[Data items]

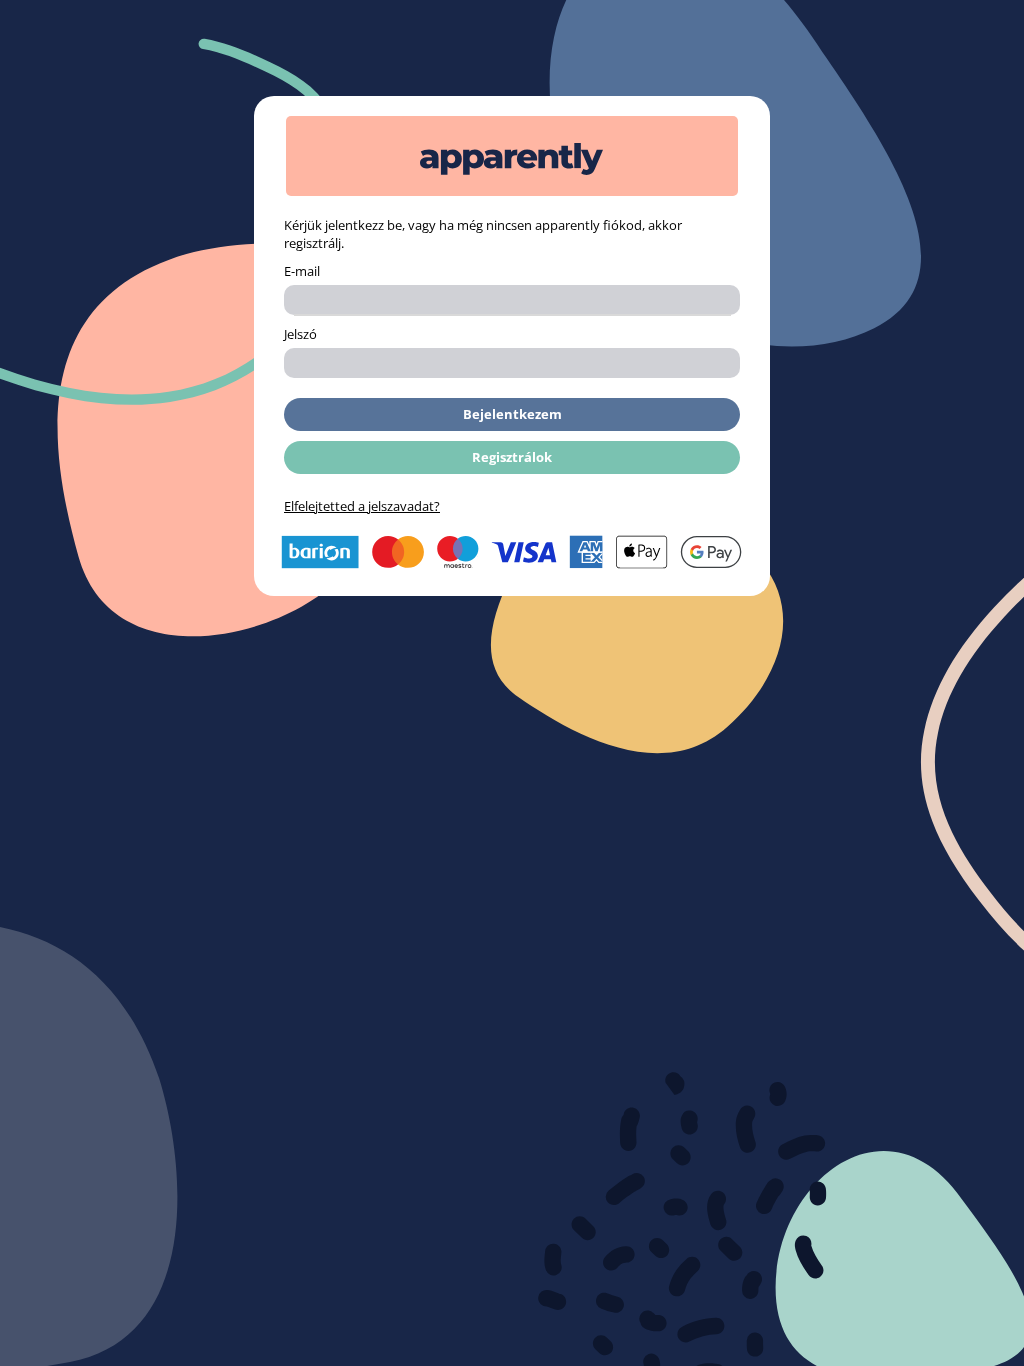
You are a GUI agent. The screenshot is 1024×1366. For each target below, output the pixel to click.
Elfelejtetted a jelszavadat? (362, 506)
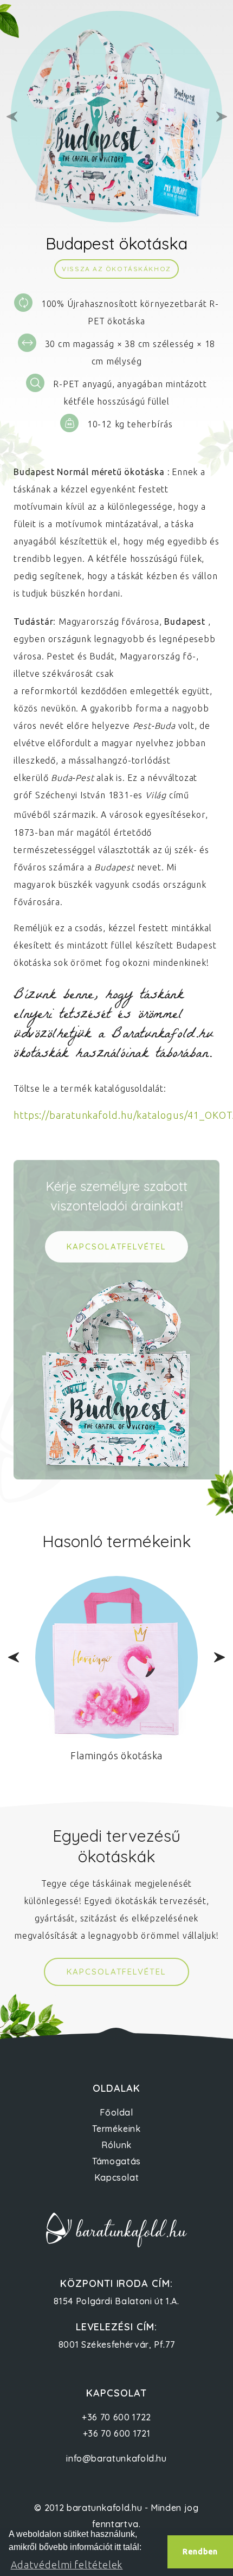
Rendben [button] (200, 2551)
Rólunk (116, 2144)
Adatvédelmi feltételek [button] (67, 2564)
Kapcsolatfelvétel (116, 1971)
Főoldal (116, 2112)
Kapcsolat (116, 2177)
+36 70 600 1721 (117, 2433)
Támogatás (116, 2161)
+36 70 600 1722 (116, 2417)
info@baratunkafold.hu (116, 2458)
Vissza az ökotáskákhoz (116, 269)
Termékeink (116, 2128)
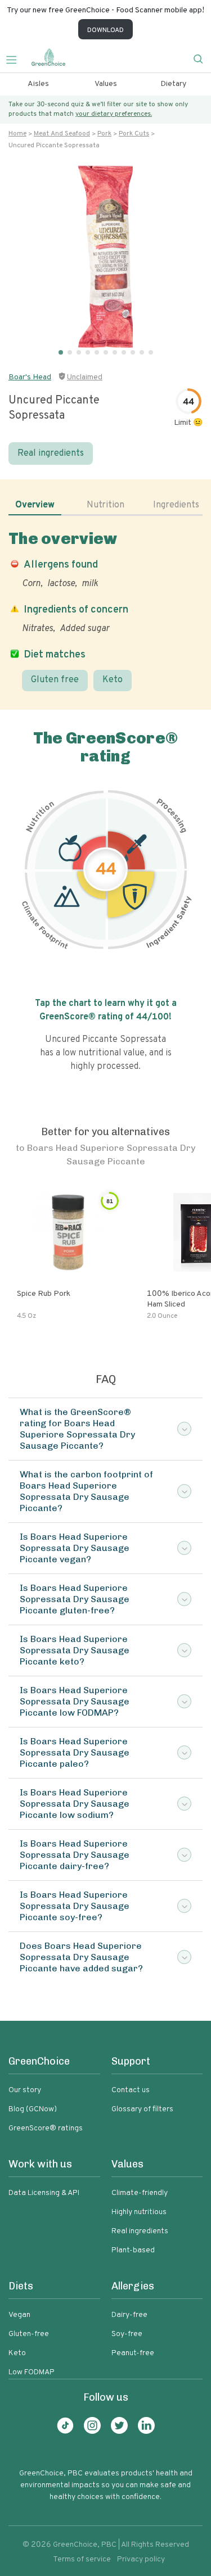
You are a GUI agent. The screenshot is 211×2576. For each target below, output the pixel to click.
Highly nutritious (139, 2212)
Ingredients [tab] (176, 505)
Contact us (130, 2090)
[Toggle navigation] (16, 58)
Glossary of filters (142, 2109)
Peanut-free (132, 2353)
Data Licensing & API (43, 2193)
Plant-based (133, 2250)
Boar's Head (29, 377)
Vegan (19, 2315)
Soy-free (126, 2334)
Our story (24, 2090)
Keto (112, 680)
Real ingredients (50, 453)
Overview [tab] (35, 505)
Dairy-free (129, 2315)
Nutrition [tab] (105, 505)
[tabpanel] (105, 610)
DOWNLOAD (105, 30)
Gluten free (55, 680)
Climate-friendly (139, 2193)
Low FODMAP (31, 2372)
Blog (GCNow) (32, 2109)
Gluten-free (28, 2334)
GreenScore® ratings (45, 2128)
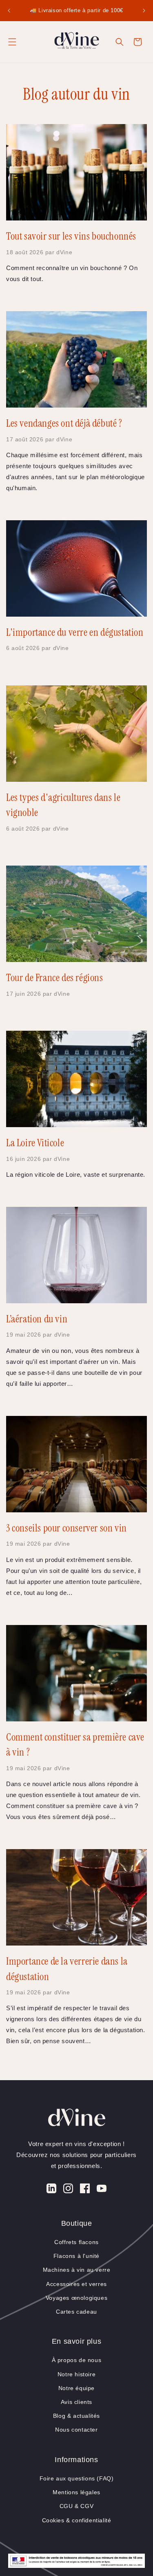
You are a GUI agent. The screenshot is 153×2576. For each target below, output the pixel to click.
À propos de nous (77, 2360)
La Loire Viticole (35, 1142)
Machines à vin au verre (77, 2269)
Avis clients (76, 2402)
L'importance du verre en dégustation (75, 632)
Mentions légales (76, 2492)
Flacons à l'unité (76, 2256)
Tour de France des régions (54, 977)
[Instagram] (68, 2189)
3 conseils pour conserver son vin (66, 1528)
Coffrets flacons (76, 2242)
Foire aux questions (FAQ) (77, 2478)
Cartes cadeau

Description of the task:
Only these lines should appear in the reply: the one containing "Tour de France des régions (54, 977)", the last line of the data, and all lines between them, each copied exactly.

Exercise answer:
Tour de France des régions (54, 977)
[Instagram] (68, 2189)
3 conseils pour conserver son vin (66, 1528)
Coffrets flacons (76, 2242)
Foire aux questions (FAQ) (77, 2478)
Cartes cadeau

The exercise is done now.